EXERCISE INSTRUCTIONS → Below are the entries to work from; restate word for word the portion that opens with the line containing "[Vimeo link] (222, 2467)" and closes with the line containing "Team (469, 67)", keeping both.

RECORD SET →
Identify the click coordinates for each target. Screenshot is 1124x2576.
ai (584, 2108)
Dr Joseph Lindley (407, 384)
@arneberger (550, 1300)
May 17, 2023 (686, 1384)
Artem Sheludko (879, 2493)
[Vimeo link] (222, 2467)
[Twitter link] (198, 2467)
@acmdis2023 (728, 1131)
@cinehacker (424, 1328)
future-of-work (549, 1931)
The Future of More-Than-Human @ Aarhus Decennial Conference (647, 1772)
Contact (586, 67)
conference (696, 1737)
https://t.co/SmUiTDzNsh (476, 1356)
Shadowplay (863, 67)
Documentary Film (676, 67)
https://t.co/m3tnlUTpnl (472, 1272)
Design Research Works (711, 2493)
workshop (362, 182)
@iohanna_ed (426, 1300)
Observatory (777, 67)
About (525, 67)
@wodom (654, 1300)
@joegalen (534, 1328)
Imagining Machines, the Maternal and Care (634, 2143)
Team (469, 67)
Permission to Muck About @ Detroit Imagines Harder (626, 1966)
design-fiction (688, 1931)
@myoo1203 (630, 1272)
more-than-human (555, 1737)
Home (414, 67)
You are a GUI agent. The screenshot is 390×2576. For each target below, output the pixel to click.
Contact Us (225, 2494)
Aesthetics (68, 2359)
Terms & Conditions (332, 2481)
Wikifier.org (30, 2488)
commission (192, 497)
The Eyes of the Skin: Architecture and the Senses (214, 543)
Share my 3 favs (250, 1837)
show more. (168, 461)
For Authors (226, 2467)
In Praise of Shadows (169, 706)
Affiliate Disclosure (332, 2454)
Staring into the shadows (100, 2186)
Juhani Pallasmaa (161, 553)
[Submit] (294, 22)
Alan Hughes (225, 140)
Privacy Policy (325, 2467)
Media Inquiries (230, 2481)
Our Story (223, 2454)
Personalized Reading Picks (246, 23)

RESPONSE AREA →
[Vimeo link] (222, 2467)
[Twitter link] (198, 2467)
@acmdis2023 (728, 1131)
@cinehacker (424, 1328)
future-of-work (549, 1931)
The Future of More-Than-Human @ Aarhus Decennial Conference (647, 1772)
Contact (586, 67)
conference (696, 1737)
https://t.co/SmUiTDzNsh (476, 1356)
Shadowplay (863, 67)
Documentary Film (676, 67)
https://t.co/m3tnlUTpnl (472, 1272)
Design Research Works (711, 2493)
workshop (362, 182)
@iohanna_ed (426, 1300)
Observatory (777, 67)
About (525, 67)
@wodom (654, 1300)
@joegalen (534, 1328)
Imagining Machines, the Maternal and Care (634, 2143)
Team (469, 67)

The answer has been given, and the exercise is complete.